Metode: Penelitian menggunakan metode kualitatif dan kuantitatif. Studi kualitatif menggunakan FGD terhadap 5 informan ayah secara purposive dengan tujuan menggali infomasi mengenai paternal BSE. Desain studi kuantitatif longitudinal bertujuan mengevaluasi model penelitian. Sebanyak 201 pasangan yang bersalin di rumah sakit ibu dan anak di Kota Tangerang Selatan berhasil diikuti sampai 12 minggu postpartum. Data kuantitatif dikumpulkan melalui kuesioner dan dianalisis menggunakan SEM-PLS untuk menguji pengaruh antar variabel dan mendapatkan nilai prediktif model.
Hasil: Instrumen Paternal BSE dan sumber self-efficacy ayah valid dan reliabel. Faktor signifikan yang berpengaruh terhadap penghentian ASI eksklusif meliputi paternal BSE, maternal BSE, pengalaman ayah, pengalaman ibu, persuasi verbal bagi ibu, kondisi fisik emosi ibu, usia ibu, frekuensi ANC, dan tipe keluarga. Secara tidak langsung, ada pengaruh pengalaman ayah terhadap penghentian ASI eksklusif melalui paternal dan maternal BSE.
Simpulan: Model paternal-maternal BSE dapat memprediksi penghentian ASI eksklusif dengan baik.
Saran: Penghentian ASI eksklusif dapat dicegah dengan melibatkan ayah secara aktif melalui edukasi, pendampingan, dan penguatan paternal BSE sejak masa kehamilan.
Background: The rate of exclusive breastfeeding in Indonesia remains low. Both paternal and maternal self-efficacy play a crucial role in supporting breastfeeding practices. This study aims to develop a predictive model for exclusive breastfeeding cessation during the first 0–12 months postpartum using the Paternal and Maternal Breastfeeding Self-Efficacy (BSE) framework.
Methods: This study employed both qualitative and quantitative methods. The qualitative phase involved focus group discussions (FGDs) with five purposively selected fathers to explore aspects of paternal BSE. The quantitative phase used a longitudinal design to evaluate the proposed model. A total of 201 couples who delivered at a maternal and child hospital in South Tangerang City were followed up to 12 weeks postpartum.
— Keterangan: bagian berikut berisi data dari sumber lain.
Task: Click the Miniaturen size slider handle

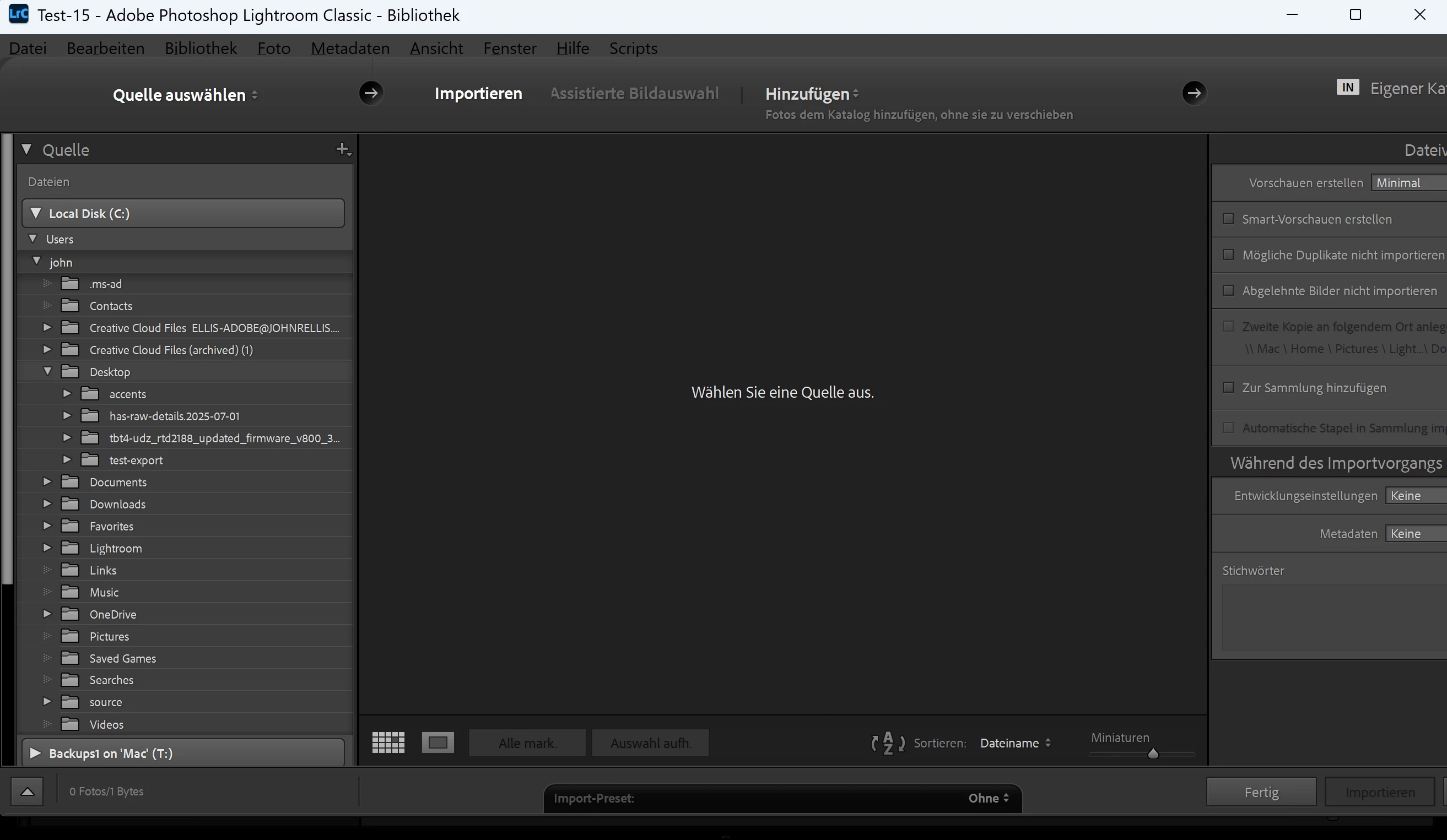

Quantitative data were collected using questionnaires and analyzed with Partial Least Squares Structural Equation Modeling (PLS-SEM) to examine relationships between variables and assess model predictive.
Results: The Paternal BSE instrument and sources of paternal self-efficacy were found to be valid and reliable. Significant factors influencing exclusive breastfeeding cessation included paternal BSE, maternal BSE, fathers’ experience, mothers’ experience, verbal persuasion for mothers, mothers’ physical and emotional condition, maternal age, antenatal care (ANC) frequency, and family type. Indirectly, there was a relationship between fathers’ experience and exclusive breastfeeding cessation through paternal and maternal BSE.
Conclusion: The paternal-maternal BSE model effectively predicts exclusive breastfeeding cessation.
Recommendation: Exclusive breastfeeding cessation can be prevented by actively involving fathers through education, support, and strengthening paternal BSE starting from pregnancy.